Implement my own bogus iterator in the spirit of boost's counting_range.
Is there a better way to do this?
std::ranges should be able to help if you have access to c++20, you can iterate over the indexes rather than your data:
#include <ranges>
#include <vector>
#include <algorithm>
#include <iostream>
int main() {
std::vector<int> d(100);
std::ranges::iota_view indexes((size_t)0, d.size());
std::for_each(std::execution::par, indexes.begin(), indexes.end(), [&d](size_t i)
{
std::cout << i << "," << d[i] << "\n";
});
return 0;
}
You should be able to iterate over the indexes rather than the items. I think C++20 std::ranges gives you an easy way to do this, or you can use one of the Boost range methods.
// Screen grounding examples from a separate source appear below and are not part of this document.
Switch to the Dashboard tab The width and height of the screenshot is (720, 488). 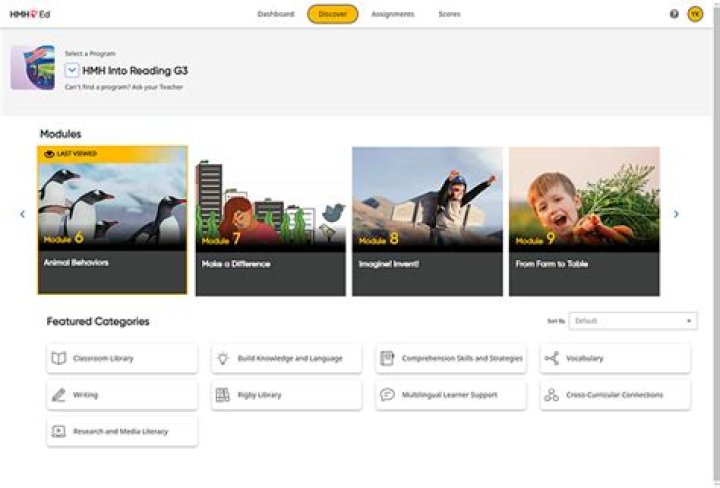(275, 14)
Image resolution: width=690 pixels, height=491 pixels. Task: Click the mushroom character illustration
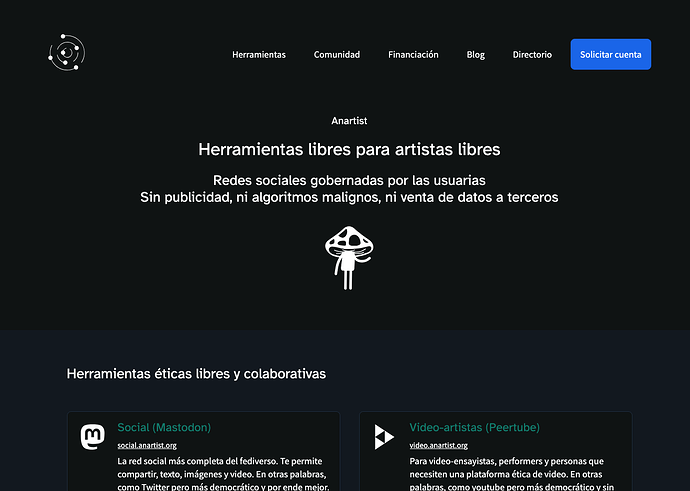point(346,257)
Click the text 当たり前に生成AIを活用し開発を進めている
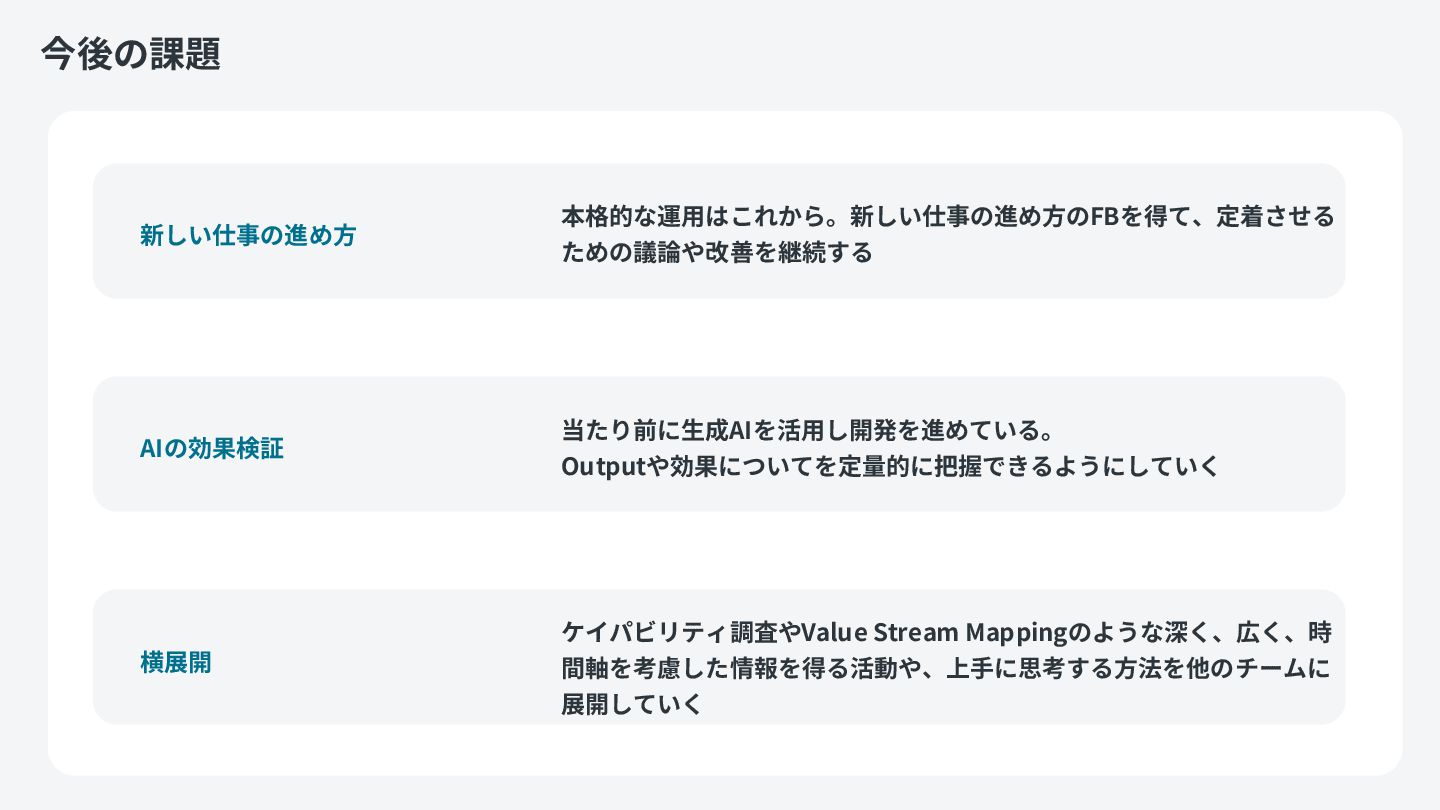1440x810 pixels. [x=798, y=430]
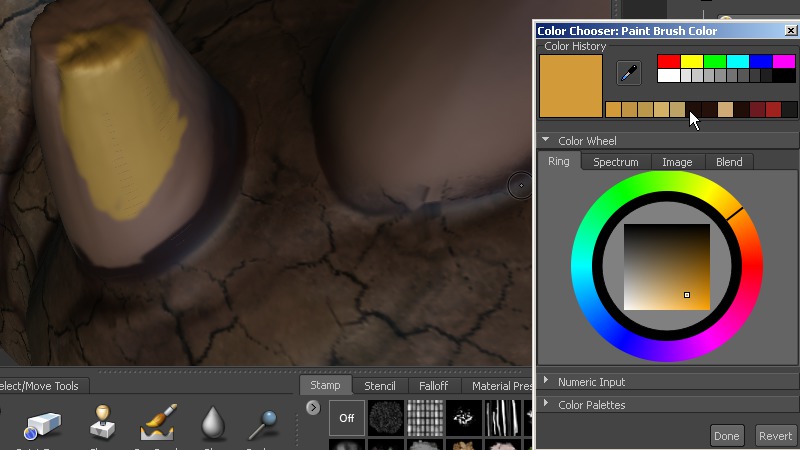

I'm not sure why you would consider rolling your own in the spirit of Boost counting_range when you could just, well, use Boost :-)
Having said that, I've actually opted for that roll-your-own approach, simply to make the code self-contained with neither C++20 nor Boost: feel free to replace paxrange with one of the other methods depending on your needs:
#include <iostream>
#include <algorithm>
// Seriously, just use Boost :-)
class paxrange {
public:
class iterator {
friend class paxrange;
public:
long int operator *() const { return value; }
const iterator &operator ++() { ++value; return *this; }
iterator operator ++(int) { iterator copy(*this); ++value; return copy; }
bool operator ==(const iterator &other) const { return value == other.value; }
bool operator !=(const iterator &other) const { return value != other.value; }
protected:
iterator(long int start) : value (start) { }
private:
unsigned long value;
};
iterator begin() const { return beginVal; }
iterator end() const { return endVal; }
paxrange(long int begin, long int end) : beginVal(begin), endVal(end) {}
private:
iterator beginVal;
iterator endVal;
};
int main() {
// Create a source and destination collection.
std::vector<int> s;
s.push_back(42); s.push_back(77); s.push_back(144);
s.push_back(12); s.push_back(6);
std::vector<int> d(5);
// Shows how to use indexes with multiple collections sharing index.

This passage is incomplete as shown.